I’m trying to make some blockwork wrap around a curve to make a blocked archway, but when I assing the curve my blocking rotates 90 degrees. Can someone please take a look at the attached blend file and let me know where I’m going wrong, or another method to achieve what I’m after?
First of all I would suggest rotating the object around the Y axis 90 degrees to correct rotation. I would also set the origins of both the curve and the object to reside in the same place, and finally I would use an array modifier along with a curve modifier to eliminate scaling problems, and that’s what I did in the following file.
I rotated the object 90 degrees on the Y
Reset the object origin to the curve origin at the world origin. This helps when trying to get things close to the curve.
Deleted all but one section of the blocks and then applied and array modifier and a curve modifier to the blocks
There is a little tweaking needed, and this is just one way to do it, so play around with it a bit to see what you come up with.
Thanks for the info! I originally used an array modifier but applied it to see if there was any change in the final result. I understand that I need to rotate the block geometry 90deg around the Y axis to get the effect I’m looking for, but I’m still trying to figure out why Blender behaves this way. In my head, the way you have the blocks rotated, once you add the curve modifier you would end up with the orientation that I originally posted. It’s no big deal, I’m just curious.
After applying the curve deform modifier, I moved the location of your geometry (the bricks) to 0,0,0. You have it aligned with the curve itself, which seems intuitive but isn’t how the curve deformer works. Secondly, I rotated the bricks -90 degrees on the z axis. I think that’s what you were looking for – resulting blend attached.
Do you mind elaborating a little more on how the curve deformer works? My background is Inventor/Solidworks and it looks like in some cases I need to get out of that mindset when modeling in Blender.
The rotation issue is sometimes a mystery to many, but the origin issue for both objects should occupy the same space so that possible offset doesn’t happen. The curve is calculated from its original position and the object you need to modify should be calculated from the same position to conform to the shape so that you don’t get an offset. That’s the best I have.

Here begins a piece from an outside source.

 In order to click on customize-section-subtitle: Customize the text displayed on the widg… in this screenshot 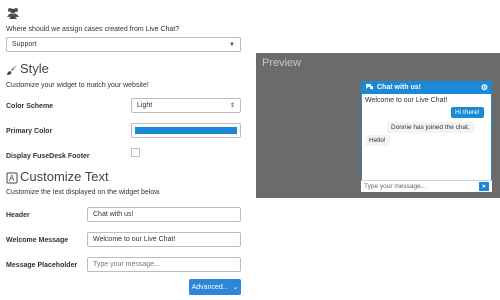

Solidworks and the like, are NURBS modelers using IGES and can make some pretty good geometry on the surface, but the mesh underneath is a mess. You can see this by converting meshes and bringing them into a polygonal modeler like Blender and other 3D apps, where you’ll find the creation of your meshes requires a bit more precision. IGES models usually have quite a bit of holes since individual components are subdivided based on the requirements of the shape and are rarely joined, and it one of the reasons why you can select individual parts of that model (curves, surfaces, etc.) You select individual parts in a polygonal modeler in may ways from vertex, line, poly, groups and so on, some are joined and others are not, but all of this is academic and I’m rambling now.
In short modeling in Blender will be much different and you will need to change your mindset when approaching you projects.
Here’s your file with some changes that I believe will make this somewhat more intuitive.
As mentioned above the origins needed to be correctly placed. Also the arch object itself needed to be located at Z “0” like the circle object. Beyond that you have everything correct as to applied scale and rotation.
The final piece of the puzzle is the “twist” value. Blender allows you to twist the curve itself using control “t” try selecting all the points of the curve in edit mode and trying it.